Tuesday, November 6, 2012
Election Day Thoughts: Or, It's Almost Over!
I posted some of this on Facebook just a little while ago, and I guess I'm not done talking about it yet, so I brought the conversation here. I haven't been on the internet since last Thursday, because Mike's parents' internet is throttled and sometimes it's just not worth the effort of trying to use it when each page takes two minutes to load. I happened to see his Facebook news feed last night, though, when my phone's battery died and I borrowed his to look at something—and I realized that I might not mind so much about the crappy internet right now, thanks to the timing. The new internet cycle starts on November 10, and I think that's just about perfect; I suppose it'll probably take a few days for the hateful rhetoric to die down even after the election's over, because whichever side loses is going to be pretty pissed. (And I'm predicting lots of doom and gloom either way, because you know, it's the end of the world and all.)

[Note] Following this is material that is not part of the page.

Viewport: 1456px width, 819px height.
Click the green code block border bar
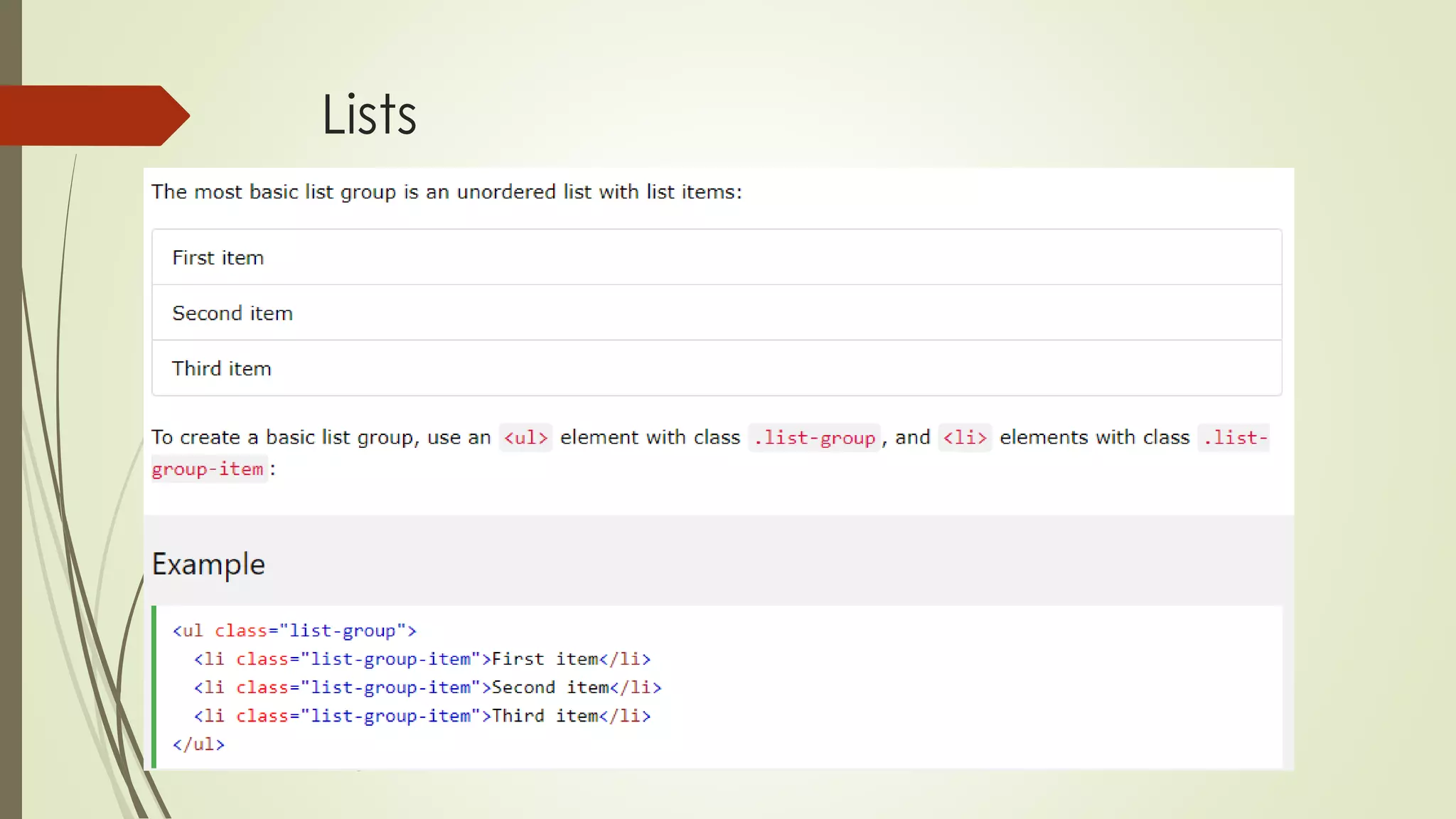click(154, 687)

But I'm so glad it's almost over for this year, and I'm so frustrated that this experience is ruined for us the way it is. Talking about politics is important, and it can be FUN when everyone's mature about it! Thoughtful, intellectual, mind-expanding philosophical conversations are so satisfying. So... edifying, for lack of a better word. Learning about perspectives you've never imagined, having the opportunity to refine or support your ideas... I feel so good when I get to have those experiences, so in touch with the universe and my fellow human beings and the knowledge that my own experience is just a small, small piece of something much bigger. Joining Facebook groups and reading blogs that focus on these kinds of discussions has really been an amazing thing for me (and it's saved my sanity more than once).
Wouldn't it also be fantastic if election day could be about celebrating our voice, all of us participating in making our society work, and knowing that "the people" really did decide how it should happen? Knowing that it mattered if we voted, and that what we have to offer could really make a difference? Wouldn't that be so much better than the hateful attacks we have now, the desperate rhetoric about "taking back the country," as though it's a battle, or just hiding and waiting for it to all be over?
There's so much about our political system that could really be awesome, but instead the whole system is absolutely terrible. We need legislation to fix some of it, like the fact that only people with lots of money and connections have a shot (which is why our government is, as a whole, very wealthy and disconnected from the majority of Americans' actual needs), and that corporations and interest groups—with spending power completely out of the realm of possibility for actual people, and with "needs" that are usually not in the average person's best interest—can basically buy candidates who depend on their money to stay in office. We need legislation to change those things.
But there's a lot we could do ourselves, without any kind of organization at all. Like truly listening to the "other side" (not our side's explanation of what the other side thinks), and wanting to be able to see things from their perspective. Like not having "sides" to begin with—because your political beliefs shouldn't be about membership in a clique—or at least having more than two options. (This one would require organizational changes as well, but it could start with people actually voting for third-party candidates instead of just the one they think has a chance of winning, and not shunning those who don't subscribe totally to one party's view.)
What else could we do? It'd be amazing if we could actually participate in discussions (not arguments) with others—discussions in which the goal is to learn about others' needs and ideas, to expand our understanding of the world, not just to make a point. And it'd be so, so helpful if we could refuse to make generalizations and assumptions about what others believe, and realize that it's absurd to think you know what someone else's motivation is. A huge part of the problem is that people talk about "liberals" and "conservatives" as though all liberals feel the same way, and all conservatives. When you're posting on Facebook about needing to protect our country from the liberals, you're (1) ignoring the fact that you probably have liberals among your friends, and (2) making it much less likely that those friends will ever feel like they can have a discussion with you. When you say things about how no self-respecting woman could vote for a conservative, you're (1) making assumptions you're not qualified to make, and (2) pissing off self-respecting women who might have thought your ideas were interesting and been willing to have a discussion with you about them, if you'd shared them in a less offensive and judgmental way.
Mostly, I think what we could do is learn to care more about doing what's right for everyone than about being part of the clique that wins. People get very immature in the month before election day, I have noticed—they post childish memes making fun of candidates for things like the size of their ears or some really ill-advised 90s-style photo shoot; they respond to people's harmless status updates with comments that are the political equivalent of "I know you are but what am I;" they pick fights and deliberately read things in the most negative way possible, and it all ends up feeling suspiciously like junior high again. This is, to quote Demetri Martin, crappy behavior. It's crappy in any situation, and it's especially bad in this one, because the thing is that this stuff actually matters. It's important to be able to talk about politics in a reasonable, adult manner. We need to be able to make decisions together, and the running of our country is not something to leave in the hands of that little part inside each of us that never left junior high school.